I don’t particularly mind this, however. For the most part, blogs don’t make much of an effort to be impartial, and as I’ve written before, it is the blogger’s willingness to embrace their subjectivity that is their primary strength. Making mistakes on a blog is acceptable, so long as you learn from your mistakes. Since blogs are typically more informal, it’s easier for bloggers to acknowledge their mistakes.

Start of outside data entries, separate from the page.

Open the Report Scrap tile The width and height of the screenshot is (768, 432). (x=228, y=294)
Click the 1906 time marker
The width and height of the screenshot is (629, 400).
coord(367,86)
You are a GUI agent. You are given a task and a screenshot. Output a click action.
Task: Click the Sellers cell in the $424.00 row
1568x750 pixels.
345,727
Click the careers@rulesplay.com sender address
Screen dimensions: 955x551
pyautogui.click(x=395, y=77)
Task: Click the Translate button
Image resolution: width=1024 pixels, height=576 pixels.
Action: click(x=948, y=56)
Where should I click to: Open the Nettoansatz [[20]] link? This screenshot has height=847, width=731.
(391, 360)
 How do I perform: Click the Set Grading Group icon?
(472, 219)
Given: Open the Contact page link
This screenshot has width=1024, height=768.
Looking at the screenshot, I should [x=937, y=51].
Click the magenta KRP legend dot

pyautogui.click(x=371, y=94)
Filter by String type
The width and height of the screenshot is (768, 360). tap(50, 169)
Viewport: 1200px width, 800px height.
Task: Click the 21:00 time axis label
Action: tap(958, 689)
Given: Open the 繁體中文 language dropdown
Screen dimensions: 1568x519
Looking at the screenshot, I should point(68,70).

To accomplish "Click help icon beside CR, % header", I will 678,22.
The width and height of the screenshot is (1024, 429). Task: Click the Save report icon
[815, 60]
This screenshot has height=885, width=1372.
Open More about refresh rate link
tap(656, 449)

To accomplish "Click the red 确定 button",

Lexington Green from ChicagoBoyz recently wrote about blogging to a writer friend of his:

To paraphrase Truman Capote’s famous jibe against Jack Kerouac, blogging is not writing, it is typing. A writer who is blogging is not writing, he is blogging. A concert pianist who is sitting down at the concert grand piano in Carnegie Hall in front of a packed house is the equivalent to an author publishing a finished book. The same person sitting down at the piano in his neighborhood bar on a Saturday night and knocking out a few old standards, doing a little improvisation, and even doing some singing — that is blogging. Same instrument — words, piano — different medium. We forgive the mistakes and wrong-guesses because we value the immediacy and spontaneity. Plus, publish a book, it is fixed in stone. Write a blog post you later decide is completely wrong, it is actually good, since it gives you a good hook for a later post explaining your thoughts that led to the changed conclusion. The essence of a blog is to air things informally, to throw things out, to say “this interests me because …” From time to time a more considered and article-like post is good. But most people read blogs by skimming. If a post is too long, in my observation, it does not get much response and may not be read at all.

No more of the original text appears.